Soup Day | Mini Meatball Soup

There is nothing like a good bowl of soup to warm your belly and your soul.

INGREDIENTS:

for the meatballs:
8 oz ground beef + 8 oz ground pork * or sub with ground chicken , turkey, or your favorite plant-based option
1/2 cup panko breadcrumbs
1/2 cup ground parmesan or pecorino
1 egg
1 teaspoon ground oregano
approx 1/4 cup fresh parsley, finely chopped
1 teaspoon salt
1/2 teaspoon ground pepper
1 tablespoon olive oil (for cooking)

For the soup:
1 tablespoon olive oil
2-3 large carrots, approx 1 cup, sliced into rounds
1 medium onion, finely diced
2-3 stalks celery, finely sliced
3-4 cloves of garlic, finely minced
2-3 cups broth (chicken, beef, veggie) or water
pasta or grain of your choice - pastina, orzo, tortellini, wild rice or other
1 cup fresh baby spinach, cut into fine ribbons (chiffonade)
salt and pepper, to taste
grated parmesan, to taste
chopped parsley for garnish


DIRECTIONS:

For the meatballs:
In a large mixing bowl, add beef and pork into a large mixing bowl (or sub with ground chicken, turkey or your favorite plant-based option).
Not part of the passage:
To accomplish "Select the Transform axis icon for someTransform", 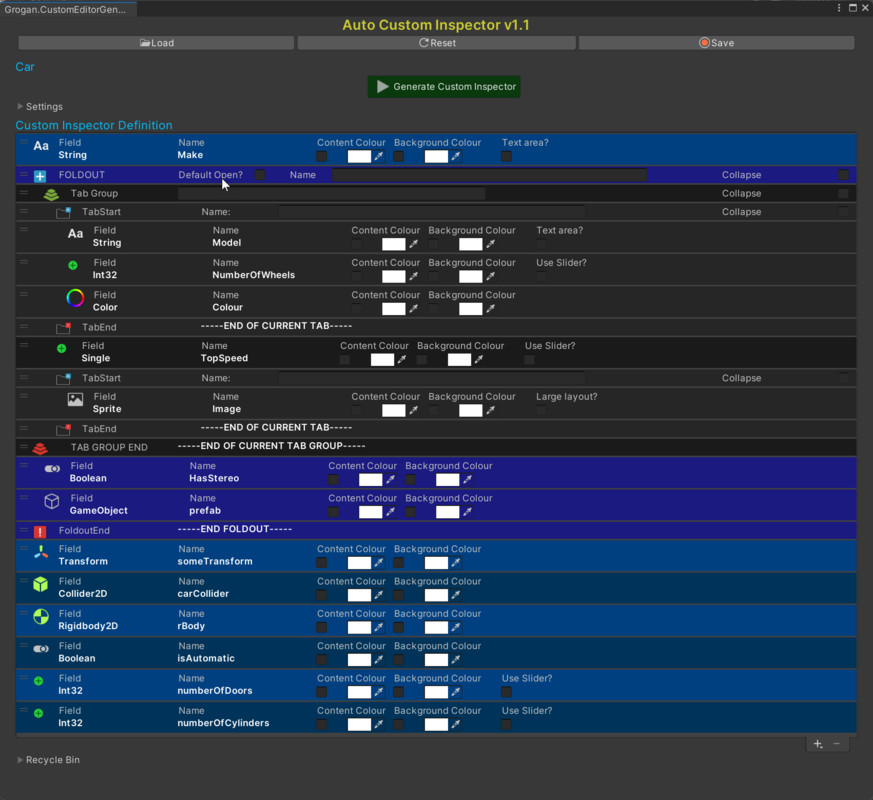I will [x=41, y=554].
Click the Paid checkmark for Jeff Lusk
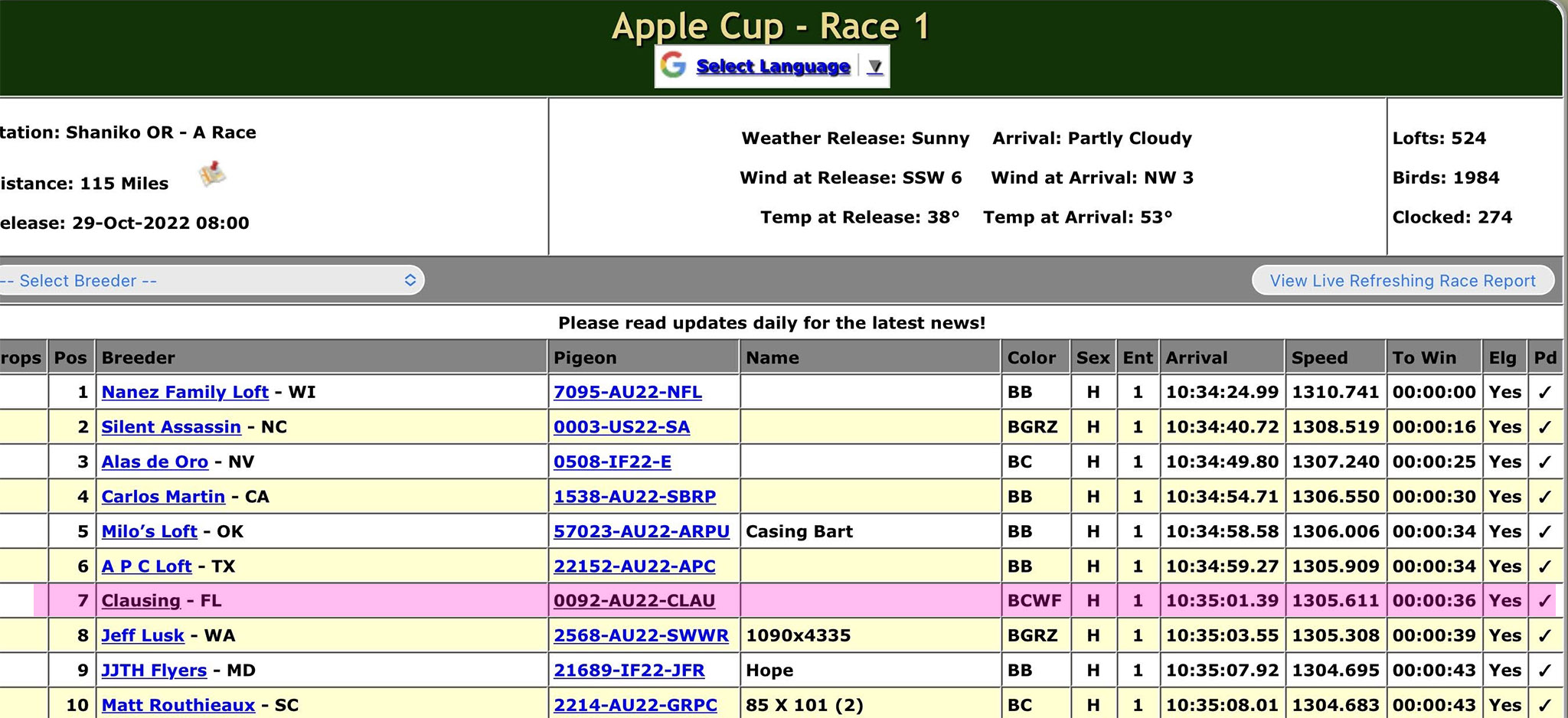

Add in breadcrumbs, parsley, oregano, parmesan, egg, salt and pepper.

Gently mix the meat, breadcrumbs, herbs and spices together, being mindful not to overwork the mixture. Shape the mixture into tiny meatballs, about 3/4 inch to 1 inch big. Repeat until all the meatballs have been rolled.

Brown the meatballs: Heat a large skillet over medium-high heat. Add 1 tablespoon of olive oil. Working in batches, brown the meatballs on all sides. They will not be fully cooked at this point, but will finish cooking in the soup, but they should have a nice golden brown crust. Transfer the par cooked meatballs to a bowl while you prepare the soup.
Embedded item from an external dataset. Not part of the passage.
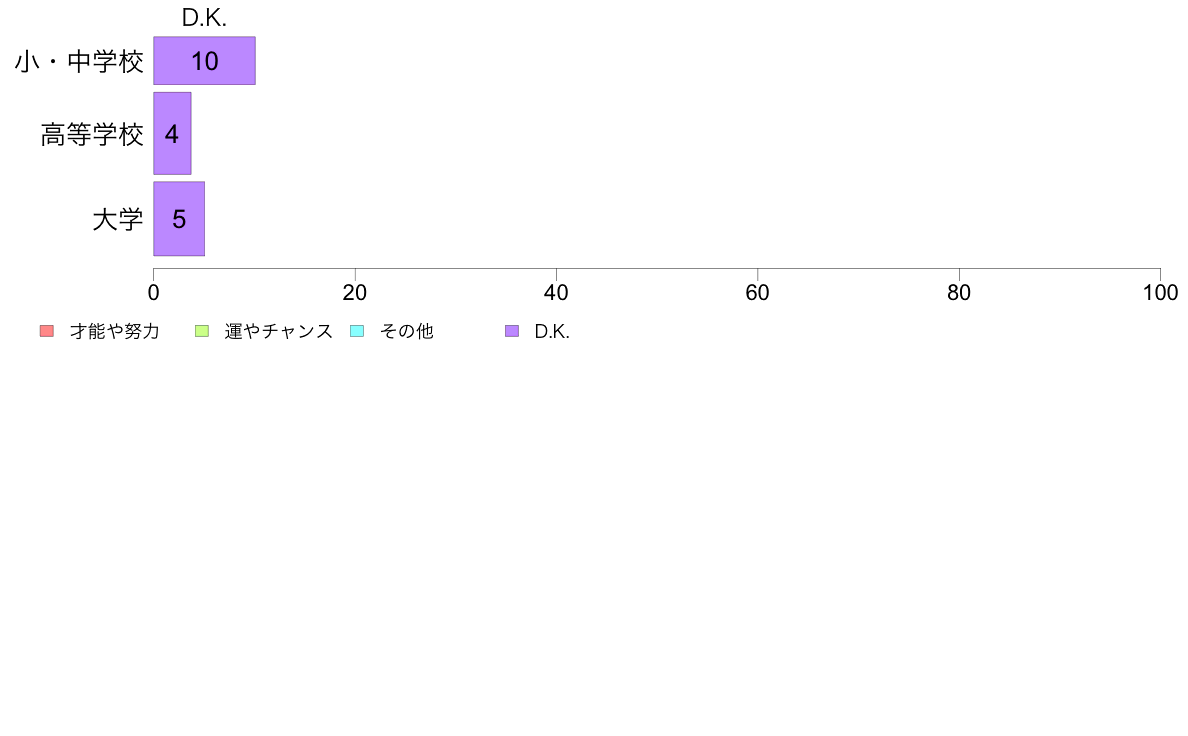Click the その他 legend text
The height and width of the screenshot is (736, 1188).
[407, 331]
For the soup: In a dutch oven or large soup pot, heat 1 tablespoon of olive oil over medium-high heat. Add in onions, carrots, celery and a pinch of salt and sweat the veggies until they have softened slightly, about 5-6 minutes. Add in garlic and sauté 1-2 minutes longer. The onions should be translucent and the veggies should not be browning.
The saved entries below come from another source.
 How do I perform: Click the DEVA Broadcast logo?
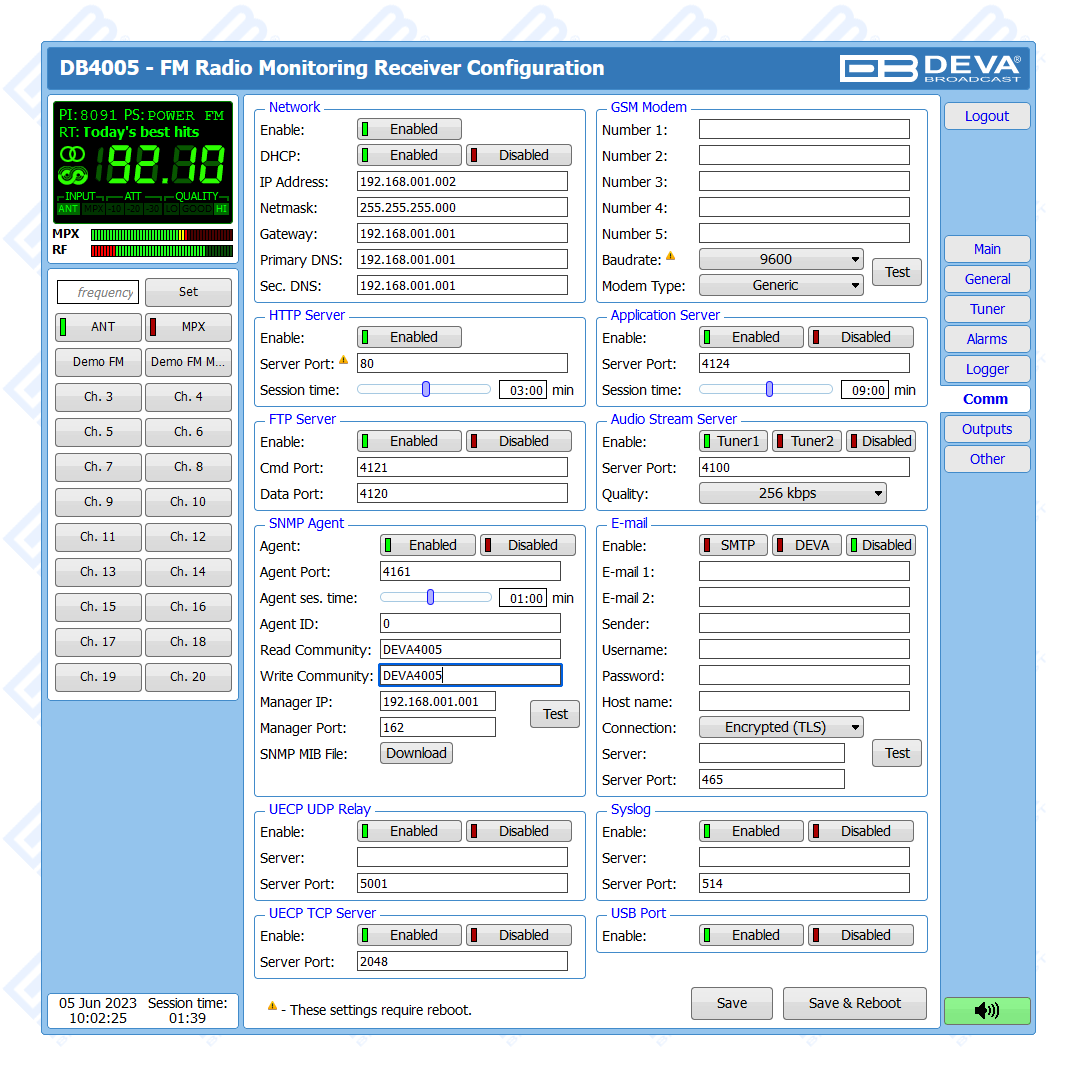tap(930, 68)
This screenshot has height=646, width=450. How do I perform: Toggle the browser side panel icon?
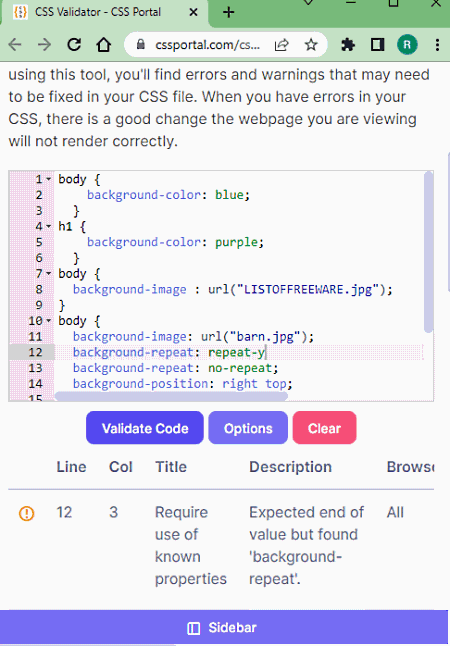point(377,44)
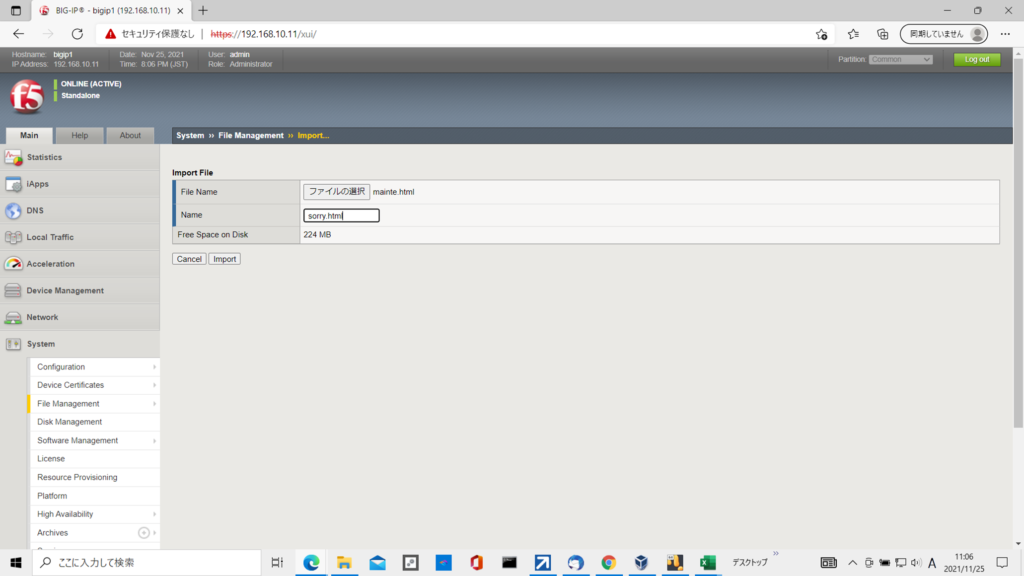Click the Import button
Viewport: 1024px width, 576px height.
[225, 259]
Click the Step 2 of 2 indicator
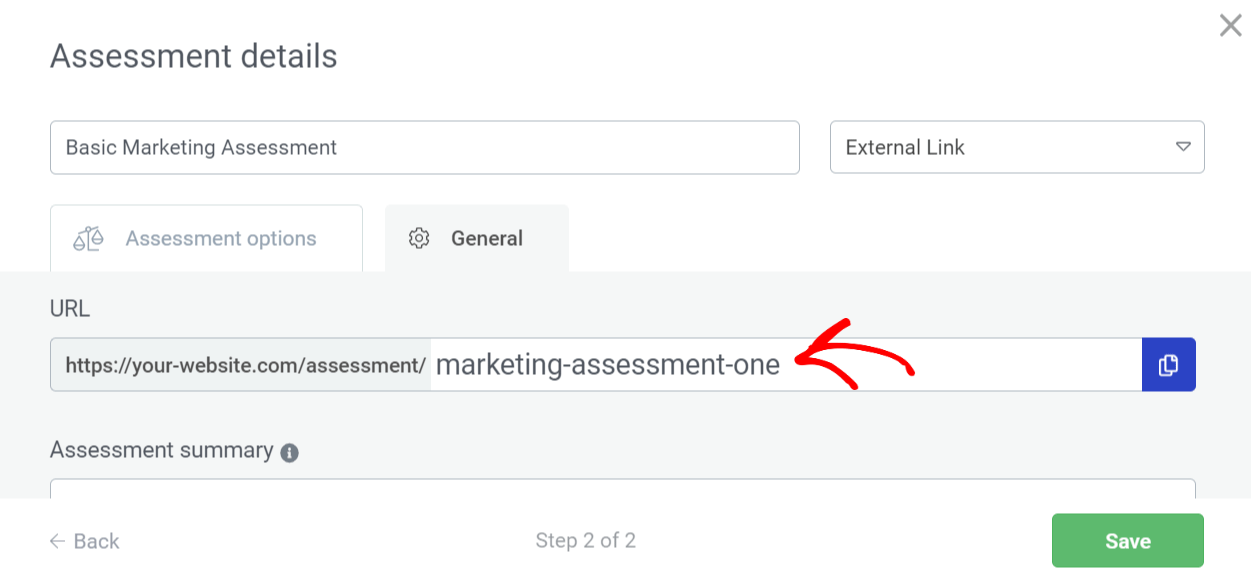 (585, 541)
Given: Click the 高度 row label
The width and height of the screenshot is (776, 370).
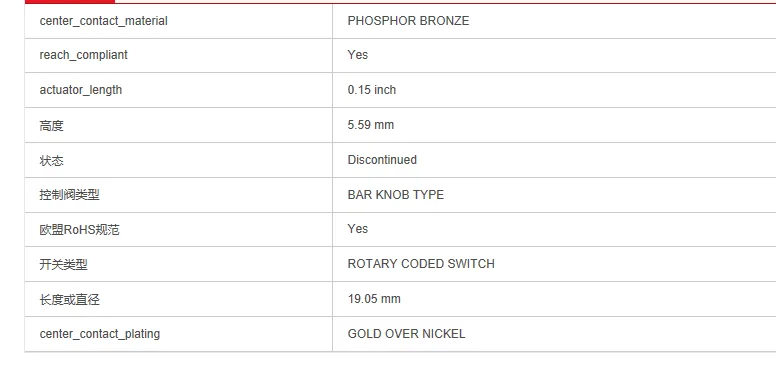Looking at the screenshot, I should click(51, 125).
Add in broth and bring the mixture to a boil. Then drop it to a simmer. Cook for about 10 minutes or until the veggies are fork tender.

Add in pasta and meatballs. Cook for another 8-10 minutes or until the pasta is cooked and the meatballs and have finished cooking through.

During the last 2-3 minutes of cooking, add in the spinach.

Remove from heat and season with salt and pepper to taste.

Divide into bowls and garnish with grated cheese and parsley.

We hope this delicious bowl of soup brings you some warmth and comfort during this chilly season ahead.